Building TED: Unlocking the power of education data securely

We’ve been working on a groundbreaking initiative designed to provide researchers with secure, anonymised access to UK school data at scale.

Building TED: Unlocking the power of education data securely
Photo by Kaffeebart / Unsplash

At the National Institute of Teaching, we’ve been working on a groundbreaking initiative: the Teacher Education Data (TED) platform. TED is designed to provide researchers with secure, anonymised access to school data at scale — something that has never before been possible in the UK.

Why TED Matters

Schools and multi-academy trusts (MATs) generate huge amounts of information every day, from attendance and attainment to wellbeing and support. The challenge has always been how to bring this data together in a way that is secure, scalable, and genuinely useful for research. That question became the starting point for TED, and before we could automate anything, we first had to prove it could work in practice. This is where the PiloTED project began, manually extracting and preparing data to test whether accurate, research-ready outputs could really be delivered.

The Build Journey

Throughout the PiloTED project, we manually extracted data from our founding MATs (FMATs). This was deliberately labour-intensive: it let us see exactly how data is entered and stored at both MAT and school level, surface local variations, and learn what it would take to produce accurate, research-ready datasets. Working closely with the TIDE research team, we then manually cleaned and formatted these datasets so they could be used immediately for analysis. This groundwork was essential as it validated the concept and gave us the blueprint for automation.

In parallel, we engineered TED to do the same work automatically and at scale. TED now runs in a fully segregated Microsoft Azure environment, with a custom API designed to extract data from our FMATs securely and repeatably. The past year has focused on designing, building, and testing these foundations so that high-quality, anonymised data can flow reliably into research workflows.
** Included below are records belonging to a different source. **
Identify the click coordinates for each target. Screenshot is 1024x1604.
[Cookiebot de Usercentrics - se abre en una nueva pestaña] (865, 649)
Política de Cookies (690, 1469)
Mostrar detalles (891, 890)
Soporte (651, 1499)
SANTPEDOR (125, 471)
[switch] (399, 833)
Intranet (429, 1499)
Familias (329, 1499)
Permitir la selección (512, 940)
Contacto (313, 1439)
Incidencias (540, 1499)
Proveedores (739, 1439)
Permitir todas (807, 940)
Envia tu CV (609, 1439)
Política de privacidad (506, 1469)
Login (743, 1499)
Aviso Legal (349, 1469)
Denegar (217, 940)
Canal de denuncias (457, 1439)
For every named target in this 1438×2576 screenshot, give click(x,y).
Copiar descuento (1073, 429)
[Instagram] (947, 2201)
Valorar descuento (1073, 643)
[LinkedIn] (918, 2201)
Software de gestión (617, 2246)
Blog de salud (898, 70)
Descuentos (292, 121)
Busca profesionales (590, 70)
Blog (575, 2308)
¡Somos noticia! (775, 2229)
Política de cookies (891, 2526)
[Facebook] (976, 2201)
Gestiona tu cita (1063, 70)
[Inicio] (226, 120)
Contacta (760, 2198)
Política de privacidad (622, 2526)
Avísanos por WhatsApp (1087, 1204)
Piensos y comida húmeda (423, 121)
Milestones from the last year 

  • Robust security from the ground up: TED operates within a segregated digital tenancy and has been independently audited by cyber-security specialists, confirming high standards of resilience and protection.
  • Transforming raw data into research-ready insights: We’ve successfully ingested real FMAT data and are testing the use of ehrQL (the query language behind OpenSAFELY) to extract anonymised, structured datasets that researchers can code against directly.
  • Hands-on researcher testing: Pilot users from the TIDE team have already run ehrQL coding sessions with TED data, demonstrating that the system is both functional and research-ready.
  • Collaboration: Our partners at the Bennett Institute for Applied Data Science (University of Oxford) have built the modified ehrQL to understand schools data so researchers can extract data in uniform way and the code can also be reused.

What’s Next 

With real data now flowing into TED, our focus is on strengthening governance to match the gold standards set by OpenSAFELY. Over the coming months, we’ll be updating governance procedures to ensure that every process is transparent, rigorous, and trustworthy. On the technical side, we’ll be testing TED further, bringing in more elements of OpenSAFELY that are currently being developed by The Bennett Institute to ensure that outputs are fully reproducible as the platform evolves.

Looking Ahead 

TED is more than just a platform, it’s a step-change in how education research can be conducted. By combining secure infrastructure, rigorous governance, and collaborative research design, TED will enable new insights that can improve outcomes for children and schools across the country. A key part of this future will be the OpenSAFELY Schools components being developed with our partners at Oxford, ensuring that every analysis is transparent, consistent, and trustworthy as the platform scales.